Personal and Professional Investment
Actors in SPP social worlds entered them for various reasons and expressed different levels of investment in them (managers and facilitators unsurprisingly voicing the strongest ideological commitment). Many of the HR-managed (as opposed to some Faculty run) programs were voluntary; however, attendance on all HR-run SSPs was recorded on the staff member’s personal and professional record and required the approval of a line manager. Participants spoke of a variety of prompts and incentives, which had motivated them to attend particular courses, including taking time out, developing their career, and acting on the recommendation of a mentor or manager. Staff from corporate services in particular saw SSPs as a chance to up-skill in preparation for the next career move; for example, “I wanted to move forward with my career . . . so I went in thinking ‘I’ll make it work for me,’” and “Although you’re embedded in the contract you’re always thinking of what the next step is where you will be going.” The type of course recommended or offered to staff largely mirrored rank within the organization (Kezar and Lester 2009; Mumford, Campion, and Morgeson 2007), so being put forward for a leadership course could feel quite an achievement: “My line manager put me forward. . . . It’s quite a popular program, so it was quite flattering.”
Corporate service staff, most of whom followed “nomadic” career paths (Fixsen, Cranfield, and Ridge 2017), expressed few opinions about changes within the organization under study. Academics’ views concerning working life and job mobility were more critical, while redundancies and restructuring had left many with an attitude of cynical weariness.
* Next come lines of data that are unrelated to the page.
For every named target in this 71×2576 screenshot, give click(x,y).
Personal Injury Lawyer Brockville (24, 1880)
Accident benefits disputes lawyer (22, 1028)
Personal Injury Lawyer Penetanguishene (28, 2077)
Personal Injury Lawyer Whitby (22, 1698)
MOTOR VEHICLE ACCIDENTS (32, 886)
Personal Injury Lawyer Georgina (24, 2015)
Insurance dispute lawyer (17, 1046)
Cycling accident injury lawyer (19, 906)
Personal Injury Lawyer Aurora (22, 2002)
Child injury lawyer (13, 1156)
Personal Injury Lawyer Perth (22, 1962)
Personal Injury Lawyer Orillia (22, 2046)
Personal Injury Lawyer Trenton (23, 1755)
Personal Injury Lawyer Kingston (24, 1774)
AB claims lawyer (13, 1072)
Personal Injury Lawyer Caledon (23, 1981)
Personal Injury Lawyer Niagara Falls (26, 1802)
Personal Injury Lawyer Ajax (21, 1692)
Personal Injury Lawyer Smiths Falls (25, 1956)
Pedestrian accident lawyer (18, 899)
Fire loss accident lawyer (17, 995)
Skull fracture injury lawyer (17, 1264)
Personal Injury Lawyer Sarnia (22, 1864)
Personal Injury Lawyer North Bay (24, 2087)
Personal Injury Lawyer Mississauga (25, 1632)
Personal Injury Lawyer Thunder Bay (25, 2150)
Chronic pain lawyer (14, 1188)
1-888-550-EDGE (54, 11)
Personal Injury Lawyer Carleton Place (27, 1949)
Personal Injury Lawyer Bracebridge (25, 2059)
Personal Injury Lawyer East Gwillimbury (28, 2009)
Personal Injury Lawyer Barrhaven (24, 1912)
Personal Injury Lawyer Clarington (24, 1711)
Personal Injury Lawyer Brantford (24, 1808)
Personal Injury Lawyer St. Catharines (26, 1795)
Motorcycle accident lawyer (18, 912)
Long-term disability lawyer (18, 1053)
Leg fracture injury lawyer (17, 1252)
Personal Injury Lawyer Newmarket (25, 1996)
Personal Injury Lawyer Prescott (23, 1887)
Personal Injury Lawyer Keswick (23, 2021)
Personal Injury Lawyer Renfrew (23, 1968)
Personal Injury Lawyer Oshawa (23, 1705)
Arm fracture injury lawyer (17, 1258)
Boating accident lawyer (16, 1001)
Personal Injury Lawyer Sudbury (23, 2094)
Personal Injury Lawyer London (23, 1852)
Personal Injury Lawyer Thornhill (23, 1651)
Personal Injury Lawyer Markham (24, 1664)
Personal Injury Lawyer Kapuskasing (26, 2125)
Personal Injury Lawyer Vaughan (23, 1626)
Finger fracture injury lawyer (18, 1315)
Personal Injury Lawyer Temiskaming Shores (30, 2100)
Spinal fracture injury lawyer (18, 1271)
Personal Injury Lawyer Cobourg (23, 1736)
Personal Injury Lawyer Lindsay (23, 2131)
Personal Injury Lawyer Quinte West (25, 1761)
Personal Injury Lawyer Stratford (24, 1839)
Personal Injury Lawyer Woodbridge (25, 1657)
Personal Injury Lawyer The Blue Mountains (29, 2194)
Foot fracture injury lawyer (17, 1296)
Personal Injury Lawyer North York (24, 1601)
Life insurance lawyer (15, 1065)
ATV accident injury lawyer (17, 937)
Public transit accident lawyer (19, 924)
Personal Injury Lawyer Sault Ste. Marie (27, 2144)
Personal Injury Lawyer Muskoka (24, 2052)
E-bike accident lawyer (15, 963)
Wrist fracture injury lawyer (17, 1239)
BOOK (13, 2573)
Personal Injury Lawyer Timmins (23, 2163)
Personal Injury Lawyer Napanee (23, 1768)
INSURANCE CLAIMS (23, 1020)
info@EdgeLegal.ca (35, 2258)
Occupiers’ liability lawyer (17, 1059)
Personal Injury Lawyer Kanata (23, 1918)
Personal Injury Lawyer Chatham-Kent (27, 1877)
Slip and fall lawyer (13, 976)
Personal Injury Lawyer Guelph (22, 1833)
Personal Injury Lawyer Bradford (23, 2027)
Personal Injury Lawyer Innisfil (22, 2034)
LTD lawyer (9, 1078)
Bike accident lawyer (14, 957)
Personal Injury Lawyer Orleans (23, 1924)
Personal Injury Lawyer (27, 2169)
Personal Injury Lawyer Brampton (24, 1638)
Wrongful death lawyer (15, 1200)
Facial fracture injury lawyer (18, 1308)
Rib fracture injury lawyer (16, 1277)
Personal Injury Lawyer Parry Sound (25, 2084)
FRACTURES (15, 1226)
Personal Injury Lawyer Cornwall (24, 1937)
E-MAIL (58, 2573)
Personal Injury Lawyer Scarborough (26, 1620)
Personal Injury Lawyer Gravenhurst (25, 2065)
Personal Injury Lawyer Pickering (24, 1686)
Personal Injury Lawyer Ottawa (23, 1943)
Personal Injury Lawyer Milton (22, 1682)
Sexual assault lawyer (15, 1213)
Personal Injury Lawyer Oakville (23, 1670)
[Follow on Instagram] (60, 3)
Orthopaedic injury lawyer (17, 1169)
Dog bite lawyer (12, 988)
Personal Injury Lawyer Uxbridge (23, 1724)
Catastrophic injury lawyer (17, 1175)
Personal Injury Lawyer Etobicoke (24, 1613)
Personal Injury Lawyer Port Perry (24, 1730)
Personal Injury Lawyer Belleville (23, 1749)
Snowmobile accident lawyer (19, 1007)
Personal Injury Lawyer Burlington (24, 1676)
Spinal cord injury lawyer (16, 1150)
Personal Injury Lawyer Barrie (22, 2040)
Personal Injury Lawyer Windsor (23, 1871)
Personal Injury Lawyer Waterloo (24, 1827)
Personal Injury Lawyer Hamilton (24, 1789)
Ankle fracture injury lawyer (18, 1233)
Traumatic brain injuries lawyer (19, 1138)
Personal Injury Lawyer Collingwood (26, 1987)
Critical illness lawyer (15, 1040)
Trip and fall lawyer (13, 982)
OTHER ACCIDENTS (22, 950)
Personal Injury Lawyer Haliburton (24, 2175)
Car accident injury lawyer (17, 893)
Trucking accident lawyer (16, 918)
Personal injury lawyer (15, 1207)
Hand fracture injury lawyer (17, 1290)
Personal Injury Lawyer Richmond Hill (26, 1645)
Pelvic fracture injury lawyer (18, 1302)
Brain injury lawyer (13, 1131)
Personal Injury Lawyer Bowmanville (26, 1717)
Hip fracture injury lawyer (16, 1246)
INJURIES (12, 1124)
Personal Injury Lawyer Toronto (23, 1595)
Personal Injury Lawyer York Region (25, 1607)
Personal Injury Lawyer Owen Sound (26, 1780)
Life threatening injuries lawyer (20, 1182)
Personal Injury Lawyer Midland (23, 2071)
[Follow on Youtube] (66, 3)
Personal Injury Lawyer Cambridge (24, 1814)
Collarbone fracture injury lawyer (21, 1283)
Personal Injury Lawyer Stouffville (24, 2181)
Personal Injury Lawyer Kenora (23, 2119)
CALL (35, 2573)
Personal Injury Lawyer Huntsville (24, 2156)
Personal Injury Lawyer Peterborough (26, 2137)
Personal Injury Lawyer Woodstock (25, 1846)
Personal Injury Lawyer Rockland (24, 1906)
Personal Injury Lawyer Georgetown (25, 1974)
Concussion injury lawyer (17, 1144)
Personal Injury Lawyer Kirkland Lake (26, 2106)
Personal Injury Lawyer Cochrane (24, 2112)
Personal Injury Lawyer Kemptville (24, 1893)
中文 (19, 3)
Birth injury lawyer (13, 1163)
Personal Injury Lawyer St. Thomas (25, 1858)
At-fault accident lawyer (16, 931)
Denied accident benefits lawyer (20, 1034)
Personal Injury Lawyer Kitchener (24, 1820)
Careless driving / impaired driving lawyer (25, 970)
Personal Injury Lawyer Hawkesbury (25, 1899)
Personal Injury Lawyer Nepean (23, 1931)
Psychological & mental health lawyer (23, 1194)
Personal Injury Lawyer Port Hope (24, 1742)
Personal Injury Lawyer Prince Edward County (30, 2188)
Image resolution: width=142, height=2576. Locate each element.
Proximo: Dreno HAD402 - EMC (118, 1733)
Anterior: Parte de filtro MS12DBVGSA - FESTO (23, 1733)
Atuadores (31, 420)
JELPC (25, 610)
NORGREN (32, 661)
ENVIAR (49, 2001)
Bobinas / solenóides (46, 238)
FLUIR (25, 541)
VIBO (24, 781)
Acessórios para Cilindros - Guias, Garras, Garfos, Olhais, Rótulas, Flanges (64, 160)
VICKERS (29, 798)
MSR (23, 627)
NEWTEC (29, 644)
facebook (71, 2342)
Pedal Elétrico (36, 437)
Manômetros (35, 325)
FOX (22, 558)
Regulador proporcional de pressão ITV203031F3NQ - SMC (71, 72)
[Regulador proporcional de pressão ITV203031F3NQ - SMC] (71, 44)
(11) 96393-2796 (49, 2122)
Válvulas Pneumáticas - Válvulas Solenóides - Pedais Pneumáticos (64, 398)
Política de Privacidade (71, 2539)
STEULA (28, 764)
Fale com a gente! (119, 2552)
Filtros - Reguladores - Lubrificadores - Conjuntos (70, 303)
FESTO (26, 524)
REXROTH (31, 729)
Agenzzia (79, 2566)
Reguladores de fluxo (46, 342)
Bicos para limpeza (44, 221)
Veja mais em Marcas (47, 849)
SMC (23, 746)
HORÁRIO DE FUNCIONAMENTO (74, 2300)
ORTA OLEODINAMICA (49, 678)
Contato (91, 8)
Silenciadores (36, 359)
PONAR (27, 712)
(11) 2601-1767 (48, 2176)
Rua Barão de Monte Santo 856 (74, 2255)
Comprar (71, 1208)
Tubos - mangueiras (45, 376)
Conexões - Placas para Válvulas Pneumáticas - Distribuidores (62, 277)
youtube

None spoke of leaving academia completely and those seeking career progression tended to seek it internally rather than in another place of work. As one senior female academic explained, moves between academic institutions generally applied to the young. Nevertheless several academics spoke about the importance of engaging in (and being seen to be engaged in) professional development; for example, “You must market and promote yourself, that’s the world we are in,” and “One does everything to be primed for any opportunities that come up.” In addition, a number of the academics on SSPs were “career hybrids” (Garoupa and Ginsburg 2011), combining faculty posts with other business roles. This suggests that the type of careerism emerging within HE is increasingly complex, with academics engaging in attempts to develop their role as entrepreneurial agents while maintaining their academic identity (Knights and Clarke 2013).
Self-Care and Gender
While some had attended SSPs purely for work or career reasons, most participants regarded their time on SSPs as time out or “me time”; for example, “It was a useful opportunity I think to get out of the office, and to look at the issues in my working life and say, ‘What do you really want?’” Residential events in particular were viewed as chances to focus on self and “to go out of university and out of that brain space.” Maintaining a distinction between course activities and the workplace was emphasized by facilitators, one of whom said, “don’t bring any work, don’t do anything.” Nevertheless some (especially academics) admitted that, with pressing deadlines to meet, they had left in the breaks and breached the SSP rules to look at emails or attend meetings.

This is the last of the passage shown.